● WORK TO COMPLETE
1) In the analysis of the Court's SEBI decision, what did the Court determine about the allegations of conflict of interest?
2) Reproduce the passage from the analysis of the Court's SEBI decision, starting with "Issue: Alleged Regulatory" and going on through "be constructively considered.".

[start of SELECTED TEXT]

The Court’s decision was heavily influenced by legal considerations, particularly the principles of limited judicial review over expert regulatory bodies and the need for concrete evidence to support allegations of regulatory failure or bias. While factual aspects were considered, the legal framework and precedents played a more significant role in the Court’s reasoning.

Logical Reasoning:

Issue: Scope of Judicial Review Over SEBI
Court Determines: Limited Judicial Interference
Reasoning: Courts should not substitute their wisdom over expert regulators unless there is a violation of fundamental rights, the Constitution, or statutory provisions.
Issue: Alleged Regulatory Failure by SEBI
Court Determines: No Regulatory Failure
Reasoning: SEBI’s amendments to regulations were within its powers and not arbitrary. The regulations were tightened, not diluted.
Issue: Transfer of Investigation
Reasoning: SEBI has conducted a comprehensive investigation, and no evidence of bias or inadequacy was found. The threshold for transfer was not met.
Issue: Conflict of Interest Allegations
Court Determines: Allegations Rejected
Reasoning: The allegations were unsubstantiated and made belatedly.
Issue: Expert Committee Recommendations
Court Determines: Consideration by Government and SEBI
Reasoning: The recommendations on investor awareness, regulatory framework, and compliance were to be constructively considered.

[end of SELECTED TEXT]
[start of COLLECTED DATA]

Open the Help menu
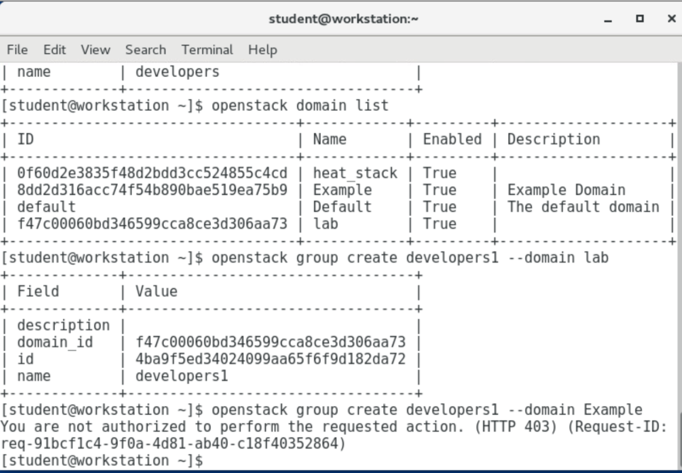 [262, 49]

[end of COLLECTED DATA]

● ANSWERS TO THE EXERCISE
1) The Court rejected them as unsubstantiated and made belatedly.

2)
Issue: Alleged Regulatory Failure by SEBI
Court Determines: No Regulatory Failure
Reasoning: SEBI’s amendments to regulations were within its powers and not arbitrary. The regulations were tightened, not diluted.
Issue: Transfer of Investigation
Reasoning: SEBI has conducted a comprehensive investigation, and no evidence of bias or inadequacy was found. The threshold for transfer was not met.
Issue: Conflict of Interest Allegations
Court Determines: Allegations Rejected
Reasoning: The allegations were unsubstantiated and made belatedly.
Issue: Expert Committee Recommendations
Court Determines: Consideration by Government and SEBI
Reasoning: The recommendations on investor awareness, regulatory framework, and compliance were to be constructively considered.